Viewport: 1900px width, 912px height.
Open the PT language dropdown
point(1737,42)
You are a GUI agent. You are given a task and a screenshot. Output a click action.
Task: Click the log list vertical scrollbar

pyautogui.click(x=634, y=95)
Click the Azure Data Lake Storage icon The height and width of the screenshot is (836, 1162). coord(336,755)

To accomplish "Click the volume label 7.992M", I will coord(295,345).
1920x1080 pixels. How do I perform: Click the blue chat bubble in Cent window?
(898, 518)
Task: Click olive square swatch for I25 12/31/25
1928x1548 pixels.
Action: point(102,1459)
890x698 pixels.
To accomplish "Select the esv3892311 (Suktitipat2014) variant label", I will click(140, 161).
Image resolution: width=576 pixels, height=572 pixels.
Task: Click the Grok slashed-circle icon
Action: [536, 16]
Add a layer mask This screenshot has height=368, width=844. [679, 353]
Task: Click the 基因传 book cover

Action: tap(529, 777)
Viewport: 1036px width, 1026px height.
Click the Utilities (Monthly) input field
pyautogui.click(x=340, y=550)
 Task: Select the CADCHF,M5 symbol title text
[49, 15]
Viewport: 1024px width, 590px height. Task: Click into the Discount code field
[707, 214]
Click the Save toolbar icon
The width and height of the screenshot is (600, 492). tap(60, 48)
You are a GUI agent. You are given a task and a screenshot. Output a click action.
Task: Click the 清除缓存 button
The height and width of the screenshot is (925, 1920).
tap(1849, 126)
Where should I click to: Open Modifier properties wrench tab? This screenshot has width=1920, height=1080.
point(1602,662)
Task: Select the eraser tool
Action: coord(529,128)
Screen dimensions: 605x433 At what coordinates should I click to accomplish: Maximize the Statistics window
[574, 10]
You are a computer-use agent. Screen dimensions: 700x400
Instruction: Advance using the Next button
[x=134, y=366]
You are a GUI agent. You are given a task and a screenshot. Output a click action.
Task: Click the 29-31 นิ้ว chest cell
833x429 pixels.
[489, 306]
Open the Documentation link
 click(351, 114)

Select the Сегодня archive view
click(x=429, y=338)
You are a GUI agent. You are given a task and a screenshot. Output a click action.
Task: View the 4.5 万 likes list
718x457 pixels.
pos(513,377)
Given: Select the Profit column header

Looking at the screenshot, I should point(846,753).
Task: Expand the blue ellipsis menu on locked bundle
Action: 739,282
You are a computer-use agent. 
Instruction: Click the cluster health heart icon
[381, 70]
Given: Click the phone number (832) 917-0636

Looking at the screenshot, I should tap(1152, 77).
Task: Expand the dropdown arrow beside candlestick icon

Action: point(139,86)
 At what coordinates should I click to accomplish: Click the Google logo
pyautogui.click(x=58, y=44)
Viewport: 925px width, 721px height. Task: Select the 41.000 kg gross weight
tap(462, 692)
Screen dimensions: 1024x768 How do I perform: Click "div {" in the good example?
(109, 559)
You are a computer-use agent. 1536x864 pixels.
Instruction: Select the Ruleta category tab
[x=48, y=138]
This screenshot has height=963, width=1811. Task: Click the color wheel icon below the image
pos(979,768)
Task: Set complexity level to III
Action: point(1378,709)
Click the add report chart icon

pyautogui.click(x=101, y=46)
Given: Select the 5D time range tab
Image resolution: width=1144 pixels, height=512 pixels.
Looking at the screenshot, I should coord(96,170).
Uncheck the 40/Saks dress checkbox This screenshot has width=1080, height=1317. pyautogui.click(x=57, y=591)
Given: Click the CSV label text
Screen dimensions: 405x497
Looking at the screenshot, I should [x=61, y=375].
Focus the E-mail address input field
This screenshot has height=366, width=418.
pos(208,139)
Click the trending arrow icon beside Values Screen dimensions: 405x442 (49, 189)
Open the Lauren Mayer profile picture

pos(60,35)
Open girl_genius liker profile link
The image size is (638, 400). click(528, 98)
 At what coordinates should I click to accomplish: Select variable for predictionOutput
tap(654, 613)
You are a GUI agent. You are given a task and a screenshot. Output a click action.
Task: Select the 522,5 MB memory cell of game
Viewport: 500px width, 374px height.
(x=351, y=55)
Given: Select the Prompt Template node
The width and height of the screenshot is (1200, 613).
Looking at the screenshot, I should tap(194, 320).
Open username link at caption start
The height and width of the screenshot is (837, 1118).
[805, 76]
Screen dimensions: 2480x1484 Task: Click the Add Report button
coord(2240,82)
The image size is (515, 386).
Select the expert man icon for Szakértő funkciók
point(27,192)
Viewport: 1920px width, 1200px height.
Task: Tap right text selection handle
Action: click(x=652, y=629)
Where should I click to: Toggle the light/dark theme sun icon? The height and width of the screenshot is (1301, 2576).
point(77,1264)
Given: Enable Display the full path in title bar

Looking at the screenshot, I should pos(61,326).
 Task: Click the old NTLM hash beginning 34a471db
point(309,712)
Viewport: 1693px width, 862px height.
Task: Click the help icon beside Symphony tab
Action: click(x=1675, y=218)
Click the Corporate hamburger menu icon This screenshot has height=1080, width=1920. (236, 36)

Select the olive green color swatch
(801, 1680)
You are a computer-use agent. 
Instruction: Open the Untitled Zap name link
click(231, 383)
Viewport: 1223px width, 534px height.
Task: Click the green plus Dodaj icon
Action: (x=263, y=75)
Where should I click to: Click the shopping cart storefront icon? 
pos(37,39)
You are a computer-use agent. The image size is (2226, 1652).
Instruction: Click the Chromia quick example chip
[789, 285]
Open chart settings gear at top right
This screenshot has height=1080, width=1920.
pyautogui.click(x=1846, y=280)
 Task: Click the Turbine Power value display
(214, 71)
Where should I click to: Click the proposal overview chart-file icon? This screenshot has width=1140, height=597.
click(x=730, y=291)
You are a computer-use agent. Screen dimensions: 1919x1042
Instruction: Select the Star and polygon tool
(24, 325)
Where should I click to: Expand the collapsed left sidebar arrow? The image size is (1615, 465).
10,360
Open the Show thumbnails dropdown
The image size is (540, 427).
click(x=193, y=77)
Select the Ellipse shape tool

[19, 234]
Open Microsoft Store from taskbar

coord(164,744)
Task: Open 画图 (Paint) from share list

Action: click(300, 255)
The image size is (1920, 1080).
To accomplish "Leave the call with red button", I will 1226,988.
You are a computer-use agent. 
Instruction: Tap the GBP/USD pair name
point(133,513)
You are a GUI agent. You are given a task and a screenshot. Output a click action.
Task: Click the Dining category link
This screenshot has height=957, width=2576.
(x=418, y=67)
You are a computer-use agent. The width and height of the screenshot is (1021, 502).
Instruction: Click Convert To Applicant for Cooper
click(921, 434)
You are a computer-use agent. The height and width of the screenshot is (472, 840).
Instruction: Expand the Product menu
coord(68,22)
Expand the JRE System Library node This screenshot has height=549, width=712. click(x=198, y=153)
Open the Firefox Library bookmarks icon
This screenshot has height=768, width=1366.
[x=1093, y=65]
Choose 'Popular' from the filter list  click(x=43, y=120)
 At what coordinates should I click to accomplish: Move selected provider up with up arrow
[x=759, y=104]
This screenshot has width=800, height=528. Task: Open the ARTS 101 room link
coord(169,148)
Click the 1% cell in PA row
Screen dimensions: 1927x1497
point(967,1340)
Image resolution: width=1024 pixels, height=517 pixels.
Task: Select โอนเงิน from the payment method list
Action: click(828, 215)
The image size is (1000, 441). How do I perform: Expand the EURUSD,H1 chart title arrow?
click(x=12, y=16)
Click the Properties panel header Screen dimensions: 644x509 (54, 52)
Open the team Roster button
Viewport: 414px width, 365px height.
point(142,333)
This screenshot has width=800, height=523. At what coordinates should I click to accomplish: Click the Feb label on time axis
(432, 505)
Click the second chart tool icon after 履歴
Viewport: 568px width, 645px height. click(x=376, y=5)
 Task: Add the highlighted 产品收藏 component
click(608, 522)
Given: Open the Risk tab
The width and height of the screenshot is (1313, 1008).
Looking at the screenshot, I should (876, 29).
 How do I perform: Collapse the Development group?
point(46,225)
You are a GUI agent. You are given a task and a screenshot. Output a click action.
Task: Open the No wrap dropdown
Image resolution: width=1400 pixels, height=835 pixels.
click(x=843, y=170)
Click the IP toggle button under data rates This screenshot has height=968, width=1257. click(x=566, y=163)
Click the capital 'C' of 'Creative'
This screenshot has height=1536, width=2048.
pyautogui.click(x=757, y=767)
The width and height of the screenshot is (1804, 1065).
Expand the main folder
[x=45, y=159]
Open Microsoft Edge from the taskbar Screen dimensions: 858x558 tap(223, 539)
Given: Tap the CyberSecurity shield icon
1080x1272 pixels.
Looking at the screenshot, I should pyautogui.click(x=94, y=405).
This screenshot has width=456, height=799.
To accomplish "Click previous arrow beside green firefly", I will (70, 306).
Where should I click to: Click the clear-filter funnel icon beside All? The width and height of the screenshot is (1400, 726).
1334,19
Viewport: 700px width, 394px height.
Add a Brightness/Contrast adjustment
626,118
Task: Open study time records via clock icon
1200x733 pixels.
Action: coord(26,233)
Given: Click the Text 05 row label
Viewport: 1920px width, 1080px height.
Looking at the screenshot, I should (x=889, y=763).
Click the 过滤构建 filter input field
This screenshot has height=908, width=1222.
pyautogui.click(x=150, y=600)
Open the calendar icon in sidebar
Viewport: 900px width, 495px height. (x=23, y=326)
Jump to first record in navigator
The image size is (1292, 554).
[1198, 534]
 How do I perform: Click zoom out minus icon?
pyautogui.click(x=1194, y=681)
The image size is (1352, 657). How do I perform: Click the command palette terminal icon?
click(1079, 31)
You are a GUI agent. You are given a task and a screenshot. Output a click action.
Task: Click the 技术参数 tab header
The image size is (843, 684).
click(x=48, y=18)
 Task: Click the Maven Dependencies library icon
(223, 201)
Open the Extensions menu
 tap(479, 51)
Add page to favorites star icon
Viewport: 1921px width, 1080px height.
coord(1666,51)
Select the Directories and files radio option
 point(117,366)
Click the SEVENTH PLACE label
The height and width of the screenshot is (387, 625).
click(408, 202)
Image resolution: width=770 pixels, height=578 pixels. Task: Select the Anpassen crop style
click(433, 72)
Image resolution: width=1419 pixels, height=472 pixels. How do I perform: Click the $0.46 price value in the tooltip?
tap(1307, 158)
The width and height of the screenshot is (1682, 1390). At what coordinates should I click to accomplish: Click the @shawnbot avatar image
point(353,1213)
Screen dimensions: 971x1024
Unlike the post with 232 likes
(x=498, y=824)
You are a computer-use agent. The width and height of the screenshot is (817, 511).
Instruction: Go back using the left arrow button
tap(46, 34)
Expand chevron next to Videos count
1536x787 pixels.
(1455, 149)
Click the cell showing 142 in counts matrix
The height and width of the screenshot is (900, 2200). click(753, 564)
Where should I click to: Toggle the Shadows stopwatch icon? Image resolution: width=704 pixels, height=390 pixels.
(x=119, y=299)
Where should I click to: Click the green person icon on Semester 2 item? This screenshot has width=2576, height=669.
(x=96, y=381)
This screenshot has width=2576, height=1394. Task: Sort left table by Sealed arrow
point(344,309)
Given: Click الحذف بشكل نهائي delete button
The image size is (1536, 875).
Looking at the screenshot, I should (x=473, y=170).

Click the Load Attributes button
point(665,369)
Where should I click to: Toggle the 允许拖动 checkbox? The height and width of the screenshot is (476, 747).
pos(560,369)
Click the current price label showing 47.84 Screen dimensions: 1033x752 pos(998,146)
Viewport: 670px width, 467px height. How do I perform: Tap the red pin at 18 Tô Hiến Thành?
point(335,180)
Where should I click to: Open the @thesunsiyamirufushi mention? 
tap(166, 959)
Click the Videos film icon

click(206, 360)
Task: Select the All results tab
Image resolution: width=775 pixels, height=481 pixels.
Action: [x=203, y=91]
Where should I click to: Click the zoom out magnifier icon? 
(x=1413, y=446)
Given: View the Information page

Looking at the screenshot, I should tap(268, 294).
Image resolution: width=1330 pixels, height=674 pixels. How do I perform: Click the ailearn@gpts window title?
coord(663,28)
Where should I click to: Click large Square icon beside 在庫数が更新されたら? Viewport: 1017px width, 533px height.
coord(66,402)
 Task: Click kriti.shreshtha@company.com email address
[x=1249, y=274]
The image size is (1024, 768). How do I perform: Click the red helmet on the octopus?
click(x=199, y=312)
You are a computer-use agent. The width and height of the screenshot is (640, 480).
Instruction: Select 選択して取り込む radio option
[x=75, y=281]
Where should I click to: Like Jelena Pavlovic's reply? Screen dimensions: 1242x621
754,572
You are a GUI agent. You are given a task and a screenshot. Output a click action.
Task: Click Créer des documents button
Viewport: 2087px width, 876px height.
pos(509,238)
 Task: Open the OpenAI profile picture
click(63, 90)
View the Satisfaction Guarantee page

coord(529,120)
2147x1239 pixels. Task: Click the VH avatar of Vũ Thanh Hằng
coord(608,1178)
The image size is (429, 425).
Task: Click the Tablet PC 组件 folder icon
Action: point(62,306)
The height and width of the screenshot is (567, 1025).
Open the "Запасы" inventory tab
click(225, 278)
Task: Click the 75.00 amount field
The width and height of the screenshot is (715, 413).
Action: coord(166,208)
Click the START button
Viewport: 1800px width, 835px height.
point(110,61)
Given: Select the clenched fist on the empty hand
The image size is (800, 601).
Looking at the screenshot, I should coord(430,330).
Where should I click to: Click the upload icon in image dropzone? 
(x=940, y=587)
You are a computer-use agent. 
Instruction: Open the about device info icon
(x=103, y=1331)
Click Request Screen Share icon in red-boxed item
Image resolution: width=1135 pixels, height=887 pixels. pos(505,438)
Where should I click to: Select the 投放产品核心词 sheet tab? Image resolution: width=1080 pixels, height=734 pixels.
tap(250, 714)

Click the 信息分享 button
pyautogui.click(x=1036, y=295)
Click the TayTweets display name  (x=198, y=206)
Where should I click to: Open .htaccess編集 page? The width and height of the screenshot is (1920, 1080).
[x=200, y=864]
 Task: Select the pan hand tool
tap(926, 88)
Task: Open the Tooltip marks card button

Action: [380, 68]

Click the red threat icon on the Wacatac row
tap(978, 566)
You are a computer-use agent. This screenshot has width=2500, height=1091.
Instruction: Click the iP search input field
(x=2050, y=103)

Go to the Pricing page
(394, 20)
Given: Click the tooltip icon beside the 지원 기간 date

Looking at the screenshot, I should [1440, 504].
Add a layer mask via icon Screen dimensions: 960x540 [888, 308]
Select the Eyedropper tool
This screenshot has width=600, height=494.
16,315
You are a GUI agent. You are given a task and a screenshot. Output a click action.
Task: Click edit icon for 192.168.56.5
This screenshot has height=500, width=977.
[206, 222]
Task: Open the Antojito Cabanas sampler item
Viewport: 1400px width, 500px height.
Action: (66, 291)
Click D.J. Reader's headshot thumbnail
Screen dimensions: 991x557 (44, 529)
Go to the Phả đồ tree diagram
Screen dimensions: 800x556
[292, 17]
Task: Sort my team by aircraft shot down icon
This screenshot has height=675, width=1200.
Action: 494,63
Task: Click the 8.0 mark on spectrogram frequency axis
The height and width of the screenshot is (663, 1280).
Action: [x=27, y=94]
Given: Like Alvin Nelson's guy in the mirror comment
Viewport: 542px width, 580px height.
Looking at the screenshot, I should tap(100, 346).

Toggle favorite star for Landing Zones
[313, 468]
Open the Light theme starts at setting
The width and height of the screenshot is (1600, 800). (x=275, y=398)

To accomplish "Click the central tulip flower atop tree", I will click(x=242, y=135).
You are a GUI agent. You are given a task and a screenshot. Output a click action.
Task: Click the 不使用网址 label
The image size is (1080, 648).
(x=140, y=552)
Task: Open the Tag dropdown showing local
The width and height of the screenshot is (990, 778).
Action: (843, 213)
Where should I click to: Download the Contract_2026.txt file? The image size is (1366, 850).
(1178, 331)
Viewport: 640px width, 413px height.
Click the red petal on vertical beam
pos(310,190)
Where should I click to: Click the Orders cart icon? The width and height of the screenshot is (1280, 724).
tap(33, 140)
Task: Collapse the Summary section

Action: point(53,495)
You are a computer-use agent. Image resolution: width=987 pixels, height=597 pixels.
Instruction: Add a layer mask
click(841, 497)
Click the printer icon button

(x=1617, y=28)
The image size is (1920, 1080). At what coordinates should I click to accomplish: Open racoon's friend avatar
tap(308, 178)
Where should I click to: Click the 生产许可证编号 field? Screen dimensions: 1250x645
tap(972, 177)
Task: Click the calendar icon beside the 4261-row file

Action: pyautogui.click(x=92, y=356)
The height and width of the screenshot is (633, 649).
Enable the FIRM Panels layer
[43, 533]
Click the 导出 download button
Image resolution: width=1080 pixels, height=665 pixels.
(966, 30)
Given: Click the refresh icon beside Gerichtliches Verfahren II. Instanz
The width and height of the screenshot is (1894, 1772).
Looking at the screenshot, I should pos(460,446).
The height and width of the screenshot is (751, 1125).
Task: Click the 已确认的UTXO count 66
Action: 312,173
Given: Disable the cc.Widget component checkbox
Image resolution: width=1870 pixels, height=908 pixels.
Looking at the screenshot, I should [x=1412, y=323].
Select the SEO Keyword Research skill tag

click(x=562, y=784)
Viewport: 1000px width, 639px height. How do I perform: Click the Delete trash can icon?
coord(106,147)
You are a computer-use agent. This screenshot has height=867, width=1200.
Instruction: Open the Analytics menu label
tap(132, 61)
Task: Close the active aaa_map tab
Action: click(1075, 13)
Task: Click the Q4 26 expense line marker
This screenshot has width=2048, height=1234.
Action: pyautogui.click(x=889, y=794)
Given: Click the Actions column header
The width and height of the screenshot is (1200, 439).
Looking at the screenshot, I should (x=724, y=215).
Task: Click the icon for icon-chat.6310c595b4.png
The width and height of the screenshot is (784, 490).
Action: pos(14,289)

→ **Exercise objective**
Return the rows above verbatim, from the line containing "Open the Show thumbnails dropdown" up to and including the line containing "Choose 'Popular' from".

→ **Exercise output**
Open the Show thumbnails dropdown
The image size is (540, 427).
click(x=193, y=77)
Select the Ellipse shape tool

[19, 234]
Open Microsoft Store from taskbar

coord(164,744)
Task: Open 画图 (Paint) from share list

Action: click(300, 255)
The image size is (1920, 1080).
To accomplish "Leave the call with red button", I will 1226,988.
You are a computer-use agent. 
Instruction: Tap the GBP/USD pair name
point(133,513)
You are a GUI agent. You are given a task and a screenshot. Output a click action.
Task: Click the Dining category link
This screenshot has height=957, width=2576.
(x=418, y=67)
You are a computer-use agent. The width and height of the screenshot is (1021, 502).
Instruction: Click Convert To Applicant for Cooper
click(921, 434)
You are a computer-use agent. The height and width of the screenshot is (472, 840).
Instruction: Expand the Product menu
coord(68,22)
Expand the JRE System Library node This screenshot has height=549, width=712. click(x=198, y=153)
Open the Firefox Library bookmarks icon
This screenshot has height=768, width=1366.
[x=1093, y=65]
Choose 'Popular' from the filter list  click(x=43, y=120)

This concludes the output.